Faleceu em 1997, com 82 anos, vitima da queda de uma janela do quinto andar do hospital onde se encontrava internado, enquanto alimentava os pombos. Provavelmente nunca se saberá se a queda foi casual ou se se tratou de um suícidio. Hrabal escreveu extensamente em Medos Totais sobre a sua degeneração natural, e ao longo da sua extensa obra, o suícidio de personagens das janelas do quinto andar são recorrentes – provavelmente porque ele próprio viveu num quinto andar.

Para mais informação sobre Bohumil Hrabal e o seu trabalho ver Bohumil Hrabal – The Close Watcher of Trains, por Mats Larsson.

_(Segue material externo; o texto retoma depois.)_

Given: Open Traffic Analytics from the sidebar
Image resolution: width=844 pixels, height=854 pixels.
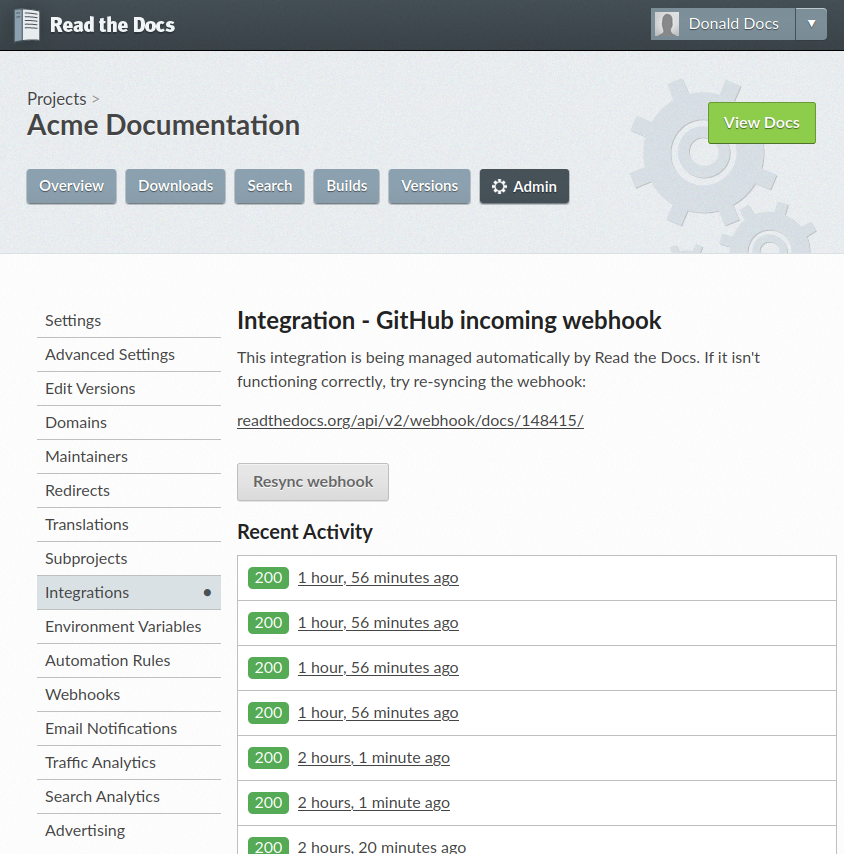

Ricardo Ribeiro viveu durante três anos em Praga, apenas pelo amor à cidade e um dia decidiu criar um website dedicado à sua paixão. Actualmente mantém os fortes laços emocionais e sociais com Praga e passa alguns meses por ano por lá.

4 Comentários

  1. Olá Ricardo!
    Como foi bacana ler esse post!Tenho uma amiga que é apaixonada pelos escritores thecos e eu gostaria de trazer um livro de Jan Neruda pra ela quando for em maio a Praga em maio. Você saberia me informar se as livrarias de lá costumam vender livros com tradução em espanhol?
    Grata

    • Oi Carmen, antes de mais gostaria de pedir a você para usar o link do meu website para reservar o alojamento no Booking. Adiante… não será fácil encontrar livros em castelhano em Praga, assim como tenho a certeza que não será fácil encontrar Jorge Amado traduzido para checo em São Paulo ou Rio de Janeiro, mas se em algum lado houver, será aqui, a livraria que os residentes estrangeiros usam para se abastecer, apesar de ser mais centrada em livros em inglês:
      https://www.shakes.cz/

      Pode também procurar na Internet a delegação de Praga do Instituto Cervantes e escrever-lhes um e-mail. Eles saberão melhor do que mais ninguém.

  2. Caro Ricardo,

    Belo site. Obrigado por esta panorâmica da literatura checa.

    Estive em Praga sometne uma vez, a trabalho, e me apaixonei pelo jeito da cidade. Ainda vou voltar e vê-la como se deve, com velocidade menor para aproveitar os detalhes.